Dummerweise kostet die Herstellung von diesem Blue- Pipi aber wohl auch Geld, es reicht also nicht aus, einfach die Abwässer der Werkstoiletten zu sammeln. Deswegen kamen man nun auf die clevere Idee, die Motoren so zu programmieren, daß sie ihr Pipi besonders sparsam einsetzen. Und quasi nur dann volles Programm fahren, wenn sie auf einem Teststand festgeschnallt sind. Überall sonst, und vor allem im Innenstadtverkehr, pusten sie aber die volle Ladung an Stickoxiden in die Luft.

Und damit hätten wir den Stand von Heute: Nahezu alle Diesel- Fahrzeuge die in den letzten Jahren verkauft wurden, sind übergroße Ungetüme, die, während sie einen einzelnen Popo durch die Stadt bewegen, übermäßig viel CO² und Stickoxide in die Luft pusten. Und das nur, weil der Popo der hinterm Steuer sitzt, einen massiven Vorwärtsschub verspüren möchte, wenn er aufs Gaspedal tritt. Und weil die Autohersteller eben diese Autos besondern gern verkaufen.
Den Schaden dafür bezalt bis heute ganz allein der Staat.
Da haben wir also ganz ganz viele Effekte, die der der Aussage der Autohersteller, daß ihre Motoren doch immer umweltfreundlicher würden, zuwiderlaufen.
Denn selbst wenn die Motoren heute effektiver arbeiten, müssen sie mehr Metall durch die Gegend bewegen, gibt es mehr Motoren, die Metall durch die Gegend bewegen, und gibt es einen höheren anteil an Dieselmotoren, die mehr Metall durch die Gegend bewegen und mehr Stickoxide ausstoßen, mit denen Katalysatoren nichts anfangen können.

Dank der Deutschen Umwelthilfe, die seit Jahren darauf hinweist, daß deutsche Städte die dreckickste Luft in ganz Europa haben (Stickoxide anyone?) und die jetzt darauf geklagt hat, daß besonders viel Feinstaub prodzierende Fahrzeuge künftig zumindest die Innenstädte zu meiden haben, steht der Staat jetzt als vor einem Dilemma.
Denn eigentlich war es bereits beschlossene Sache, daß die Dieselautobauer geschont werden sollten.
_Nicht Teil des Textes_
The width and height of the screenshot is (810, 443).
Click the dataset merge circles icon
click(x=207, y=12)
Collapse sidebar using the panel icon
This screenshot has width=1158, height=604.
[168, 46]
Keine Nachrüstung der verpfuschten Autos auf den einmal versprochenen Stand. Maximal wurde die Software der Motoren gepatcht, was zu einem höheren Pipiverbrauch der Motoren, und möglicherweise zu mehr Verschleiß derselben führte. Genaue Zahlen dazu kennne ich jetzt nicht, die Fahrer beschweren sich aber vor Allem darüber, daß ihre Autos jetzt nicht mehr so "spritzig" seien. Nichts gelernt also auch hier.

Und dank der Deutschen Umwelthilfe, die nun die Stadt Frankfurt erfolgreich auf Einhaltung der Feinstaubgrenzen verklagt hat - was nur dadurch geht, daß besonders massiv stickoxidproduzierende Diesel nicht mehr in die Innenstädte dürfen, haben diese Dieselfahrer nun ein massives Problem: Denn nun müssen sie ihre Dieselkarren außerhalb stehenlassen. Und sich entweder vom Deutschen Autobauer ihrer Wahl ein neues Fahrzeug verkaufen lassen, daß noch in die Innenstädt darf, oder den ÖPNV nutzen.
Letzteres wollen sie aber auf jeden Fall vermeiden.

Und so kommt es, daß nun VW, Daimler, BMW, der ADAC und der Axel-Springer-Verlag massiv das Bundesangieamt belagern, damit der Staat die Kosten für die Nachrüstung der kaputten Stickoxiddiesel übernimmt. Damit deren Fahrer weiterhin ihren schweren Popo durch die Innenstädte bewegen können ohne auszusteigen. Und damit die Autoindustrie auch dieses Jahr wieder 11-stellige Gewinne vermelden kann.

Nun möchte ich es mir sparen, hier eine Riesenrechnung aufzumachen, und die eingesparten Kohlenmonoxide und -dioxide aufzurechnen gegen die mehr produzierten Stickoxide dank des deutschen Dieselwahns. Gefühlt gibt es hier aber keine Fortschritte.
Wobei halt auch noch dazukommt, daß Stickoxide nicht nur 298-mal schädlicher für unser Klima sind als Kohlenoxide, sondern daß sie auch noch die Atemwege von Säugetieren wie Eichhörnchen, Pferden, und von uns Menschen schädigen.
Es spricht jedenfalls alles dafür, daß wir diese Diesel- Sonderrolle aufgeben sollten. Zuallererst natürlich durch einen Abbau der Subventionen. Auf Dieselkraftstoff sollte die gleiche Mineralölsteuer aufgeschlagen werden wie auf Benzin, und auch die Abschreibungsmöglichkeiten für Firmenwagen sollten begrenzt oder gedeckelt werden. Wer SUV fahren will, soll dafür zumindest fett blechen dürfen.
Und dann darf man natürlich gern darüber nachdenken, ob man die Dieselfahrer selbst entschädigen kann. Schließlich haben sie - wenn auch aus falschem Antrieb heraus - viel Geld dafür bezahlt, daß sie eine Karre fahren dürfen, die nicht das tut was ihnen versprochen wurde.

Eine Aufrüstung der bestehenden Fahrzeuge auf aktuelles Schadstoffniveau, natürlich Kosten der schadensverursachenden Dieselindustrie, muß hier mindestens drin sein.
Ggf. dürfen Verbraucher auch gegen die Verursacher auf Entschädigung oder Rücknahme klagen, so wie im Rest der Welt auch passiert ist. Scheiß auf die Gewinnwarnung von VW. Wenn ihnen dadurch Geld für Investitionen fehlt, dann können sie sich das so beschaffen, wie das jedes andere Wirtschaftsunternehmen auch tut: Durch die Ausgabe neuer Aktien oder durch die Aufnahme eines Kredits.

Und PS: Einen Gag habe ich mir noch für ganz zum Schluß aufgehoben: Laut WHO gelten Dieselabgase seit 2012 als "krebserregend", Benziner- Abgase hingegen nur als "potentiell krebserregend". Noch Fragen?


*Erinnert sich noch jemand an die alten Witze über asiatische Autos? Daß die einen zweiten Tank hätten, in die Man Reis einfüllen müsse? Wer hätte gedacht, daß deutsche Autobauer diesen Gag in Echt umsetzen, und daß dann keine Weißwurst eingefüllt werden muß, oder Bier? Sondern Pipi!